# Frigiliana School



## Donna Tristram (Jan 4, 2014)

I am hoping to send my 4 year old to the local Spanish school in Frigiliana but cannot get hold of them by phone. I'm currently in the UK and hope to be living in Frigiliana by Easter. Does anyone on the forum send their children there and have any opinions about the place? Thanks


----------



## Dbarclay (Feb 13, 2014)

*Frigiliana*

Hi we are also thinking of relocating there but can't seem to find much info on the school ! My daughter is 6 I'm just a bit worried about schooling in Spain !


----------



## xabiaxica (Jun 23, 2009)

Dbarclay said:


> Hi we are also thinking of relocating there but can't seem to find much info on the school ! My daughter is 6 I'm just a bit worried about schooling in Spain !

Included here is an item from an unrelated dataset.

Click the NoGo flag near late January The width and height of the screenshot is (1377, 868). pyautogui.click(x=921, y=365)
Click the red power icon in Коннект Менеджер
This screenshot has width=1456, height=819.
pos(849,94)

there's lots of info here on the forum about the education system

take a look at http://www.expatforum.com/expats/sp...-living-spain/2725-faqs-lots-useful-info.html

there's a whole section about education!


----------



## thrax (Nov 13, 2008)

The school is very good but the only problem we had when we had to choose between Frigiliana and Torrox was parking. There isn't any so dropping off your child if you can't walk is a nightmare. As far as I know you will not be able to register the child online or by phone. You have to go in person. It will also depend on whether or not they have any spare places. You might be better off waiting until the September start but you will still need to enrol, in person, by June. You also have to be on the Padron and have your residencia in place including residencia for your child.


----------



## Donna Tristram (Jan 4, 2014)

I visited earlier this week when I was over and found the head teacher very nice and accommodating, although he was very busy and didn't speak much English. He was very keen to show me around and I gather there are 2 classrooms of about 15 children per class for the 4 year olds (I'm not sure about as they get older). The school has a very different feel to it than ours, particularly the noisy corridors. Kevin at the town hall is most helpful about what forms need filling in and it is a matter of forms as as soon as they have all the info you need, your child can go in the next day. I think it will be a culture shock, but one easily recovered from (for the children anyway!) Anything else I can help with, just ask. All the best. Donna


Dbarclay said:


> Hi we are also thinking of relocating there but can't seem to find much info on the school ! My daughter is 6 I'm just a bit worried about schooling in Spain !


----------